10/07 Verwaltungsgerichtshof;
40/01 Verwaltungsverfahren;
41/02 Passrecht Fremdenrecht;

Norm

AsylG 1991 §16 Abs1;
AsylG 1991 §2 Abs2 Z3;
AsylG 1991 §2 Abs3;
AVG §37;
VwGG §41 Abs1;

Betreff

Der Verwaltungsgerichtshof hat durch den Vorsitzenden Senatspräsident Dr. Degischer und die Hofräte Dr. Dorner und Dr. Händschke als Richter, im Beisein des Schriftführers Mag. Klebel, über die Beschwerde des B in L, vertreten durch Dr. J, Rechtsanwalt in S, gegen den Bescheid des Bundesministers für Inneres vom 19. Jänner 1994, Zl. 4.332.874/2-III/13/92, betreffend Asylgewährung, zu Recht erkannt:

Spruch

Der angefochtene Bescheid wird wegen Rechtswidrigkeit infolge Verletzung von Verfahrensvorschriften aufgehoben.

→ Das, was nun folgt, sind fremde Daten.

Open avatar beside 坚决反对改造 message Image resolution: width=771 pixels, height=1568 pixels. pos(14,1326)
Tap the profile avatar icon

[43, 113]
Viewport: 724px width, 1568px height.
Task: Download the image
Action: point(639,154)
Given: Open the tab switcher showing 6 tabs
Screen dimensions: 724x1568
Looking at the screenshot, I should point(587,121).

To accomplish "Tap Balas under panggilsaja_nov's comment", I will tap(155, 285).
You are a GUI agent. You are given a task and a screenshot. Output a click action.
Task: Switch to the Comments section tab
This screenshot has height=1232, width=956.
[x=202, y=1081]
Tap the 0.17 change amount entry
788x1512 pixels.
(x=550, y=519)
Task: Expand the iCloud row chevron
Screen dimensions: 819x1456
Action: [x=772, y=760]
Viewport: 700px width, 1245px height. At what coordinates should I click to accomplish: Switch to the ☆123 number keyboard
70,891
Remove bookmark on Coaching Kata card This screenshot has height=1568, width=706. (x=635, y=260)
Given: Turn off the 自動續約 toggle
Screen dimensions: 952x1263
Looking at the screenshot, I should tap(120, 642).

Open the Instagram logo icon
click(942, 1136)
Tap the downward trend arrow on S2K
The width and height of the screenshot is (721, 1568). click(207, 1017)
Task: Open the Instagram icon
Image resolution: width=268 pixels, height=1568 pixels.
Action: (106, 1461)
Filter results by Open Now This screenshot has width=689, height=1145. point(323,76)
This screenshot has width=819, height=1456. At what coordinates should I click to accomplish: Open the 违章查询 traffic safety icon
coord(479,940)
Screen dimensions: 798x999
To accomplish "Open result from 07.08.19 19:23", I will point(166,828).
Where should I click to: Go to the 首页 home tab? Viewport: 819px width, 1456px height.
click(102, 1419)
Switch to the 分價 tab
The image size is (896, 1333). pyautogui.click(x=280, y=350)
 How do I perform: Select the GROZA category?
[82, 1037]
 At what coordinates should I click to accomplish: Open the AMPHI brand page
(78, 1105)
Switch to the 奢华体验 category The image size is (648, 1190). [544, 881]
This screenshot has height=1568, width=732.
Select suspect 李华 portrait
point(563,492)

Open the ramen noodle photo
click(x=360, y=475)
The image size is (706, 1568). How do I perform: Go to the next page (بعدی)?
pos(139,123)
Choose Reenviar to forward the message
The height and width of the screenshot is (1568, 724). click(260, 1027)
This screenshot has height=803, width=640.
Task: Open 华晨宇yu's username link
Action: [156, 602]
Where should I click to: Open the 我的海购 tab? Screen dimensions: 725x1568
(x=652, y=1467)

Der Bund hat dem Beschwerdeführer Aufwendungen in der Höhe von S 12.500,-- binnen zwei Wochen bei sonstiger Exekution zu ersetzen; das Mehrbegehren wird abgewiesen.

Begründung

Mit dem im Instanzenzug gemäß § 66 Abs. 4 AVG ergangenen Bescheid des Bundesministers für Inneres vom 19. Jänner 1994 wurde in Erledigung der Berufung des Beschwerdeführers gegen den Bescheid der Sicherheitsdirektion für das Bundesland Niederösterreich vom 24. Februar 1992 ausgesprochen, daß Österreich dem Beschwerdeführer - einem Staatsangehörigen "der jugoslawischen Föderation", der am 19. Jänner 1992 in das Bundesgebiet eingereist ist und am darauffolgenden Tag den Asylantrag gestellt hat - kein Asyl gewähre.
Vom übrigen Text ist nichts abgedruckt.